Sunday, August 26, 2007

Great Grandma's Roast

Stories are wonderful things - especially in business. They're usually told to make a point or to educate the listener or perhaps to evoke an emotion. The good ones are entertaining, easily remembered and easily retold. They're a very effective teaching tool.

And we don't tell enough of them.

They're important to the lifeblood of any organization. Some stories capture a sense of company history. Remember the innovation spirit evoked by early HP commercials with Carly Fiorina standing in front of the shed where Bill Hewlett and Dave Packard invented together at the beginning of their partnership? Nowadays you have to search the HP site to find these stories. Like too many stories, they're buried deep in the bowels of the organization.

And untold stories are assets, wasted.

Sometimes the stories are based in historical fact. Sometimes they may even be made up. It doesn't matter. As long as the stories are entertaining, teachable moments, easily remembered and easily retold, they serve their purpose.

One of my favorites is told by my I.T. teams when implementing new processes. Too often, when you ask employees why they perform a function they way they do, the answer is either;

1. We've always done it that way.
2. That's the way I was shown how to do it.

The real answer of course, is "I don't know."

And then we tell this story.

One evening, while helping with preparations for a dinner with his in-laws, a husband noticed his wife slicing the ends off the roast, before placing it in the pan to be cooked.

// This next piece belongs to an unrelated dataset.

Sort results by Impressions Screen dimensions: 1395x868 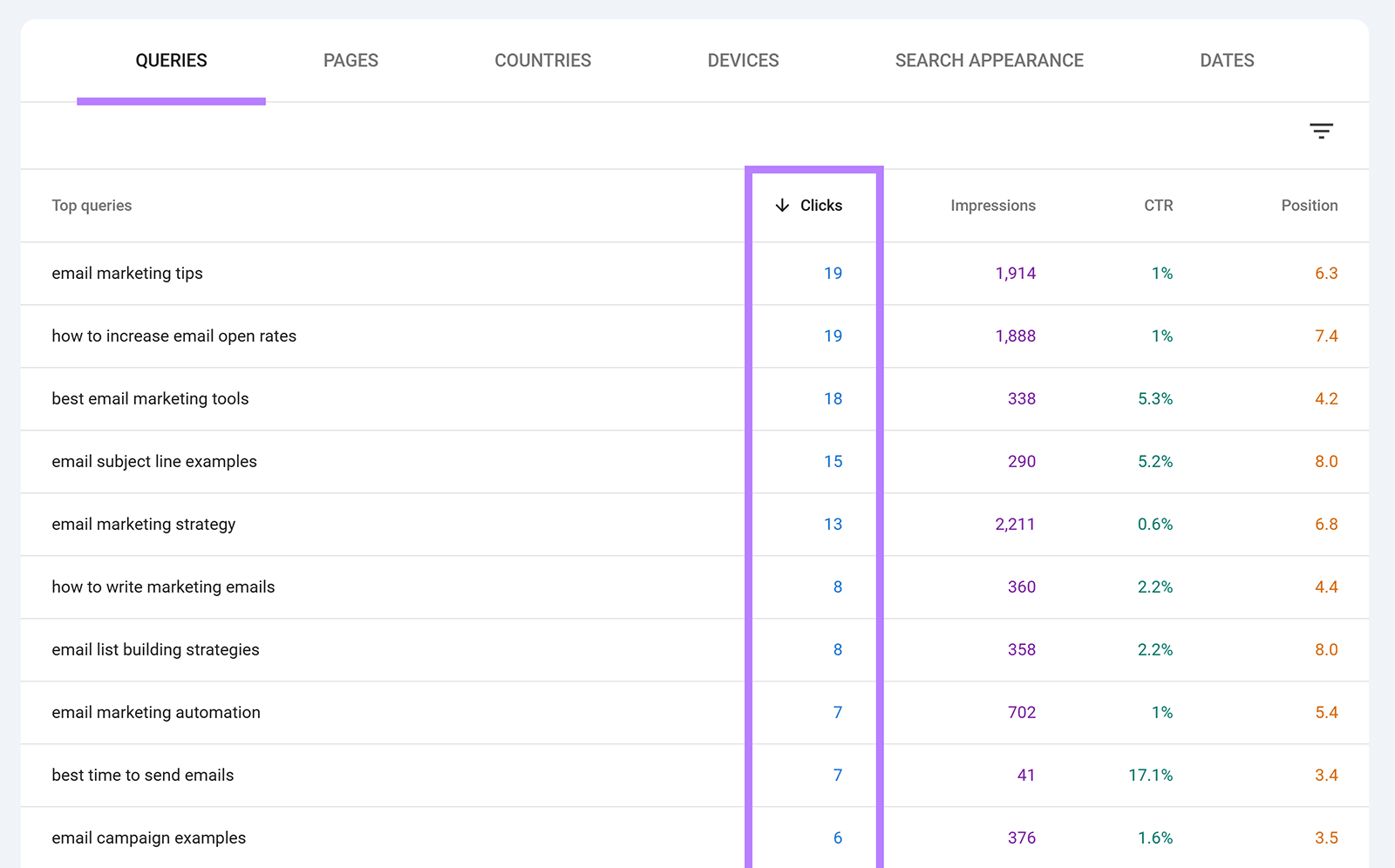pos(992,206)
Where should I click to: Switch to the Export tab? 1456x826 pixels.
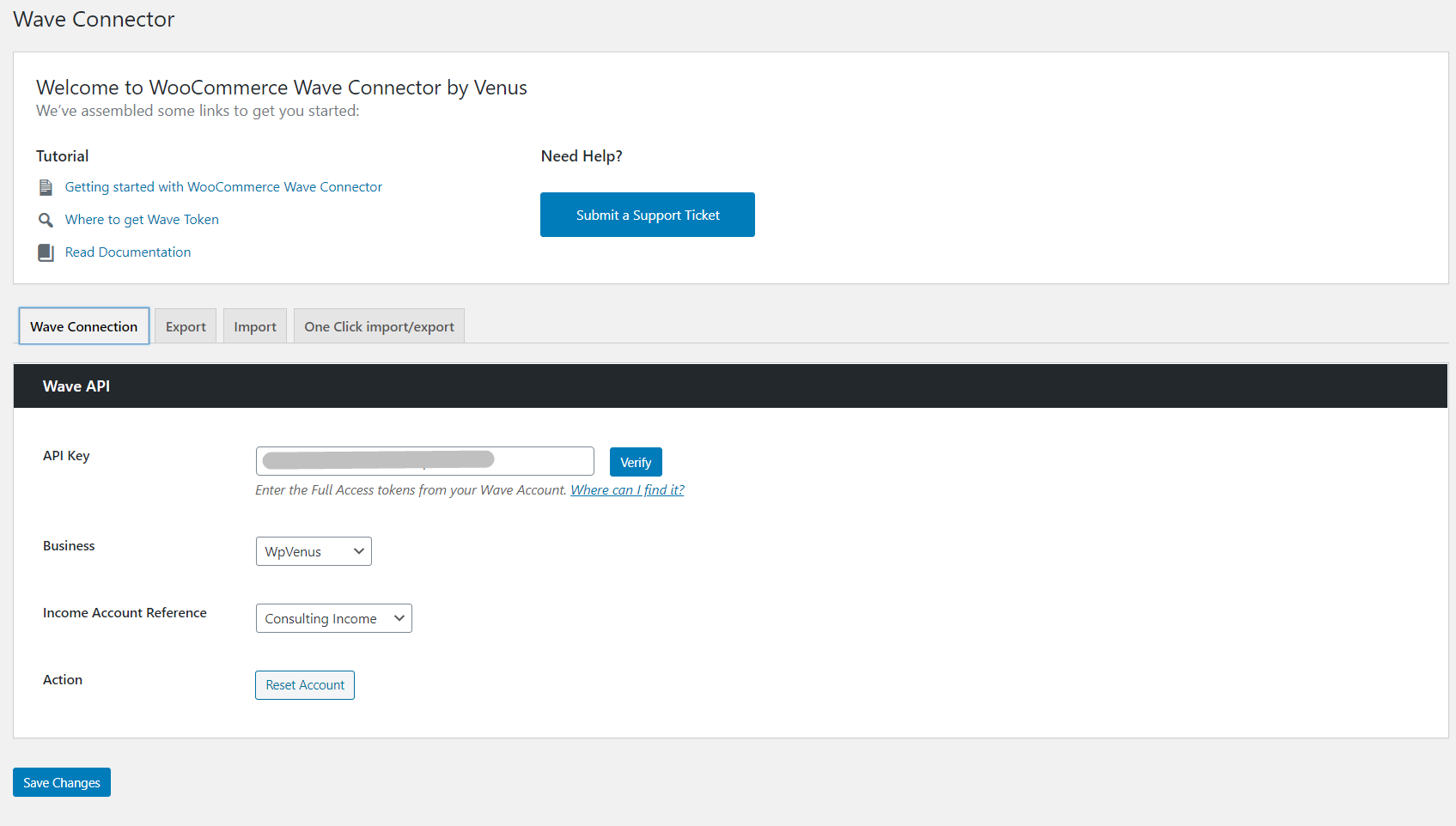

"Honey, why do you do that?" he asked.

"That's the way my mother taught me to do it." came the reply.

Later that evening at the dinner table, still curious, the husband asked his mother-in-law about the practice.

"That's the way MY mother taught me to do it." she responded.

A couple of weeks later, while visiting Great Grandma, the husband couldn't resist asking again.

"Great Grandma, I have to know. Why do you always cut the ends off the roast before putting it in the pan to be cooked?"

"That's easy dear. My roasting pan is too small to fit a big roast." she replied.

I don't remember who first told me this story, but I've never forgotten it.